OBJECTIVE: Adipose tissue inflammation contributes to the development of complications, such as insulin resistance and type 2 diabetes mellitus. We previously reported that plasma levels of N(ε)-(carboxymethyl)lysine (CML) were decreased in obese subjects resulting from CML accumulation in adipose tissue and that this CML accumulation plays an important role in adipose tissue inflammation. The objective of this study is to investigate associations between obesity (body mass index, waist circumference, and trunk fat mass), plasma CML (as an inversely correlated marker of CML accumulation in adipose tissue), and low-grade inflammation (LGI) in a large sample of individuals whose weight status ranged from normal to morbid obesity.

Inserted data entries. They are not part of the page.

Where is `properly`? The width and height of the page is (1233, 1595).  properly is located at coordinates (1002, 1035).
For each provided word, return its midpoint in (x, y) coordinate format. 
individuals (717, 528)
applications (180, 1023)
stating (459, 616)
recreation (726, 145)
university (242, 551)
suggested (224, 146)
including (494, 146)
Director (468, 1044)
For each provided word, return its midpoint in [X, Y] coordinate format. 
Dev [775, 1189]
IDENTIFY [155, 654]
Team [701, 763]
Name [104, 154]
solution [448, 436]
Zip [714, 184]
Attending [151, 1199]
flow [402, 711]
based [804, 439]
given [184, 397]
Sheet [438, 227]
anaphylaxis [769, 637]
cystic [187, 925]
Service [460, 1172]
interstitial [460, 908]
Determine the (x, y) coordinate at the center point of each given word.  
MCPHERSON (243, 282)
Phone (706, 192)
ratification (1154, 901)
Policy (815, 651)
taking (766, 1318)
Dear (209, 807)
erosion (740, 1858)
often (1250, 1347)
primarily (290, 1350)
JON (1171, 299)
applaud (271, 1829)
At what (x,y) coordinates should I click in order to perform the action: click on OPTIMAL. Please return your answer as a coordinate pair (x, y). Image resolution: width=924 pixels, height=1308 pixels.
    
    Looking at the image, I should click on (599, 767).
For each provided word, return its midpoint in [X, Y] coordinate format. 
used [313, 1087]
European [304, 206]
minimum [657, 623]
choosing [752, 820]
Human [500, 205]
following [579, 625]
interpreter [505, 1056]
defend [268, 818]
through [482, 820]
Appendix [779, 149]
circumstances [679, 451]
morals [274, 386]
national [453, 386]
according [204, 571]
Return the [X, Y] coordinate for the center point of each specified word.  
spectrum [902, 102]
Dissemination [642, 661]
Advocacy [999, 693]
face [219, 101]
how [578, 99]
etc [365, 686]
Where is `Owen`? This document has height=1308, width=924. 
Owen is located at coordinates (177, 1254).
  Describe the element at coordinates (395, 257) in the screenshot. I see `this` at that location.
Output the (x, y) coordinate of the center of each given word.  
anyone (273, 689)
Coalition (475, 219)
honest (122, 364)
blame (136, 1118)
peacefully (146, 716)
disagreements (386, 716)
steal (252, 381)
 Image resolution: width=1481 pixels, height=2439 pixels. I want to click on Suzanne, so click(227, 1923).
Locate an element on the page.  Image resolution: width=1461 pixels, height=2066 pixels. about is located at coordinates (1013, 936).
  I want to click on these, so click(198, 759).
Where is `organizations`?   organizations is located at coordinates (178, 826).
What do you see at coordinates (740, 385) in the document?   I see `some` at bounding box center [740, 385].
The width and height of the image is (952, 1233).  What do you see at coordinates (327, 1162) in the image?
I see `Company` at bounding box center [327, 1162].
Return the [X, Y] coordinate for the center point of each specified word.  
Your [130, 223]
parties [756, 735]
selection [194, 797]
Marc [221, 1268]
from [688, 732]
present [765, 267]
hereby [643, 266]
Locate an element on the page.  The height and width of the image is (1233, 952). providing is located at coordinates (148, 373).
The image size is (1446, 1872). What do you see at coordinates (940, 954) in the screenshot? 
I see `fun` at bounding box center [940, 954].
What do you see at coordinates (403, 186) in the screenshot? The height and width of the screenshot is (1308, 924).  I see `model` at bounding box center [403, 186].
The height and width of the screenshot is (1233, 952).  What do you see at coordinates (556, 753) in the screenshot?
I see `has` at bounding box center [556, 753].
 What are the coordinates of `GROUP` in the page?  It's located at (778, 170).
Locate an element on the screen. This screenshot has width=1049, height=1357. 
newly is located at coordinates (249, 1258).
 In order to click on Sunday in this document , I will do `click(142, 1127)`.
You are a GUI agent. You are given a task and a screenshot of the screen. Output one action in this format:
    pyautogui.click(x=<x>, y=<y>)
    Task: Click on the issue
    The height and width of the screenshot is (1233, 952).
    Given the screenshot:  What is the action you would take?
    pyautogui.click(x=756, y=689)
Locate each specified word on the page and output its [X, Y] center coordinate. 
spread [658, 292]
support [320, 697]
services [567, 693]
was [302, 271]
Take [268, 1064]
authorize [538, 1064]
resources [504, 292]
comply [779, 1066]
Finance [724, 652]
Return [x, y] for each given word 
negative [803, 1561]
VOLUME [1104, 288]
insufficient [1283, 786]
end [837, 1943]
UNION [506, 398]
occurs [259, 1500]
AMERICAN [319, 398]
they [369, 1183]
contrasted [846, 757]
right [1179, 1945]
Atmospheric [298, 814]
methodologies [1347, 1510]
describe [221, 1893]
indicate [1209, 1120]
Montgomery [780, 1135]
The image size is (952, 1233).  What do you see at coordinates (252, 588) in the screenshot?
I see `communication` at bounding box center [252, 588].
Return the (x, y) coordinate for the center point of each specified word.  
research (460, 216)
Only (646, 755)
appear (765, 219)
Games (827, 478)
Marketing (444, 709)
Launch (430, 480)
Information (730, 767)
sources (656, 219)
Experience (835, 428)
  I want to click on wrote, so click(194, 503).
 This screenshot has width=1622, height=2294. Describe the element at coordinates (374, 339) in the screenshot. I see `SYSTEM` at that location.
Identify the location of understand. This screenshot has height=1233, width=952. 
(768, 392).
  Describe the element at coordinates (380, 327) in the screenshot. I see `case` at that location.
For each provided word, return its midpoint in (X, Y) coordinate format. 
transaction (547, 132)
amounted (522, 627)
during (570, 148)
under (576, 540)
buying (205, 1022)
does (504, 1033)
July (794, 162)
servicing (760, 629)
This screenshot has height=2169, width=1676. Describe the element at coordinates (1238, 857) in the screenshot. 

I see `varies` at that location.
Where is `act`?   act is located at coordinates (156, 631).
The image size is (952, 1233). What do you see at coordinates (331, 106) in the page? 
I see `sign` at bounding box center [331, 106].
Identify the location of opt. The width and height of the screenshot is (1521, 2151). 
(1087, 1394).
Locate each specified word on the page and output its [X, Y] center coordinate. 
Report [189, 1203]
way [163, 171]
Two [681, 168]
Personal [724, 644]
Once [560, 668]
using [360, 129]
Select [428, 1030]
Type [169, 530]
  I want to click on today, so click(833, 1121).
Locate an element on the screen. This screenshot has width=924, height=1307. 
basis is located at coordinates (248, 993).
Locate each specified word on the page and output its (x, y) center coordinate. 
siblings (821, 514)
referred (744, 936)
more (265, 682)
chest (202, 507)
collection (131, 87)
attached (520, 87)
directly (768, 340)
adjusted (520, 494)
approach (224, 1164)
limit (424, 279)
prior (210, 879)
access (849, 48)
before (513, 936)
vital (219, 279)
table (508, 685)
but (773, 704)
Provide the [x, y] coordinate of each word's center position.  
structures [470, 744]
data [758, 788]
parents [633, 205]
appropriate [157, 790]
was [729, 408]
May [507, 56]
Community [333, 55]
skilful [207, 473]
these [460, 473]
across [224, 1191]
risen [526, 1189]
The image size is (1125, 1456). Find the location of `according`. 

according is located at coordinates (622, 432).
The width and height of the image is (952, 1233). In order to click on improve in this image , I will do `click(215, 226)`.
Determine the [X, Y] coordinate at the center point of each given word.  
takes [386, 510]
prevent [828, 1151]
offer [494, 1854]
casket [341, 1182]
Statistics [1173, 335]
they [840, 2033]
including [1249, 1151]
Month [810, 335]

APPROACH AND RESULTS: We studied 1270 individuals of the Cohort on Diabetes and Atherosclerosis Maastricht Study and Hoorn Study, in whom protein-bound CML levels were measured by UPLC-Tandem MS (ultra performance liquid chromatography-tandem mass spectrometry), and 6 inflammatory markers were measured with multiarrays. These inflammatory markers were compiled into an LGI score. Multiple linear regression, adjusted for covariates, showed that (1) waist circumference was inversely associated with protein-bound CML plasma levels (standardized regression coefficient [β]=-0.357 [95% confidence interval: -0.414; -0.301]); (2) protein-bound CML was inversely associated with LGI score (β=-0.073 [-0.130;-0.015]); and (3) the association between waist circumference and LGI (β=0.262 [0.203;0.321]) was attenuated after adjustment for protein-bound CML plasma levels and other potential mediators (to β=0.202 [0.138;0.266]), with CML explaining the greatest portion of the attenuation (≈12%). Further analysis with dual-energy X-ray absorptiometry measures of body composition confirmed a strong inverse association of fat mass preferentially accumulated in the trunk with protein-bound CML plasma levels, significantly explaining ≈21% of the trunk fat-LGI association. CONCLUSIONS:Obesity, in particular central obesity, is characterized by greater levels of LGI but by lower levels of circulating CML; the latter significantly explaining a portion of the positive association between central obesity and inflammation.